The answer consists solely of the data below, reproduced exactly.

[Collected data]

=======

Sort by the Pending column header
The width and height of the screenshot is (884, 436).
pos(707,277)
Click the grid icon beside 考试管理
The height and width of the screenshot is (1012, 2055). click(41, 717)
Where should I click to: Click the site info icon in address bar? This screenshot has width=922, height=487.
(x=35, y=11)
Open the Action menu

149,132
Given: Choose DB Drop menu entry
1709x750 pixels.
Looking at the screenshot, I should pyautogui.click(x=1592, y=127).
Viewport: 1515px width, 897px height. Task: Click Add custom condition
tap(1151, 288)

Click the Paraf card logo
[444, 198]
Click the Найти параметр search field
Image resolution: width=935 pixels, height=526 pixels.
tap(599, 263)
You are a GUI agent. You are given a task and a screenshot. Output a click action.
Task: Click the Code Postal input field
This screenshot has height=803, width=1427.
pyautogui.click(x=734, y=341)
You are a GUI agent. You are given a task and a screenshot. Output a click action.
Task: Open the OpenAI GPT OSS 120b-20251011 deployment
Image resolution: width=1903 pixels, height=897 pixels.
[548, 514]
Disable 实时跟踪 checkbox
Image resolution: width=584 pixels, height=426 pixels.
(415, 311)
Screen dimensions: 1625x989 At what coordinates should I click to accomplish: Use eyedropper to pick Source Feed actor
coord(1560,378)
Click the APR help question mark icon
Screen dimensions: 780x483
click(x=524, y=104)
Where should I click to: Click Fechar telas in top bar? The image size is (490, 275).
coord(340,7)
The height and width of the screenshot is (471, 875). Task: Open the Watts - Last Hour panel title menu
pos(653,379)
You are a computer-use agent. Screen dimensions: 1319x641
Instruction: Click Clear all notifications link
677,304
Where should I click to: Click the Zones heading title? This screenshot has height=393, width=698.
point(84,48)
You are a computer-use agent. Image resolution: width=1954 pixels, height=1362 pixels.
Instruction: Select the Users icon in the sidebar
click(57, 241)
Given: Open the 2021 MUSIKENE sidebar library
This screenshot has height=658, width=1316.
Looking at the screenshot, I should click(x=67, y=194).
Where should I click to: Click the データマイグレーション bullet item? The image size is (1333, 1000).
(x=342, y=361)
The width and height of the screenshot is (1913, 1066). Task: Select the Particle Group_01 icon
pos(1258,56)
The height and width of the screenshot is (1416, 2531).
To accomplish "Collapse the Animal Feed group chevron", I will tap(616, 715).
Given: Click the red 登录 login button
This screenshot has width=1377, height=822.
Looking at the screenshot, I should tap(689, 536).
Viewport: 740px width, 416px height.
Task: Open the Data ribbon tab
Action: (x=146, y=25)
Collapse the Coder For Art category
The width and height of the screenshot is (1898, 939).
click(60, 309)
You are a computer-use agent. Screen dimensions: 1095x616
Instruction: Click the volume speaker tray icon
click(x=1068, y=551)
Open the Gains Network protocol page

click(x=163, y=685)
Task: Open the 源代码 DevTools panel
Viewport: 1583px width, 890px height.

=======

■ Result of the task:
Sort by the Pending column header
The width and height of the screenshot is (884, 436).
pos(707,277)
Click the grid icon beside 考试管理
The height and width of the screenshot is (1012, 2055). click(41, 717)
Where should I click to: Click the site info icon in address bar? This screenshot has width=922, height=487.
(x=35, y=11)
Open the Action menu

149,132
Given: Choose DB Drop menu entry
1709x750 pixels.
Looking at the screenshot, I should pyautogui.click(x=1592, y=127).
Viewport: 1515px width, 897px height. Task: Click Add custom condition
tap(1151, 288)

Click the Paraf card logo
[444, 198]
Click the Найти параметр search field
Image resolution: width=935 pixels, height=526 pixels.
tap(599, 263)
You are a GUI agent. You are given a task and a screenshot. Output a click action.
Task: Click the Code Postal input field
This screenshot has height=803, width=1427.
pyautogui.click(x=734, y=341)
You are a GUI agent. You are given a task and a screenshot. Output a click action.
Task: Open the OpenAI GPT OSS 120b-20251011 deployment
Image resolution: width=1903 pixels, height=897 pixels.
[548, 514]
Disable 实时跟踪 checkbox
Image resolution: width=584 pixels, height=426 pixels.
(415, 311)
Screen dimensions: 1625x989 At what coordinates should I click to accomplish: Use eyedropper to pick Source Feed actor
coord(1560,378)
Click the APR help question mark icon
Screen dimensions: 780x483
click(x=524, y=104)
Where should I click to: Click Fechar telas in top bar? The image size is (490, 275).
coord(340,7)
The height and width of the screenshot is (471, 875). Task: Open the Watts - Last Hour panel title menu
pos(653,379)
You are a computer-use agent. Screen dimensions: 1319x641
Instruction: Click Clear all notifications link
677,304
Where should I click to: Click the Zones heading title? This screenshot has height=393, width=698.
point(84,48)
You are a computer-use agent. Image resolution: width=1954 pixels, height=1362 pixels.
Instruction: Select the Users icon in the sidebar
click(57, 241)
Given: Open the 2021 MUSIKENE sidebar library
This screenshot has height=658, width=1316.
Looking at the screenshot, I should click(x=67, y=194).
Where should I click to: Click the データマイグレーション bullet item? The image size is (1333, 1000).
(x=342, y=361)
The width and height of the screenshot is (1913, 1066). Task: Select the Particle Group_01 icon
pos(1258,56)
The height and width of the screenshot is (1416, 2531).
To accomplish "Collapse the Animal Feed group chevron", I will tap(616, 715).
Given: Click the red 登录 login button
This screenshot has width=1377, height=822.
Looking at the screenshot, I should tap(689, 536).
Viewport: 740px width, 416px height.
Task: Open the Data ribbon tab
Action: (x=146, y=25)
Collapse the Coder For Art category
The width and height of the screenshot is (1898, 939).
click(60, 309)
You are a computer-use agent. Screen dimensions: 1095x616
Instruction: Click the volume speaker tray icon
click(x=1068, y=551)
Open the Gains Network protocol page

click(x=163, y=685)
Task: Open the 源代码 DevTools panel
Viewport: 1583px width, 890px height.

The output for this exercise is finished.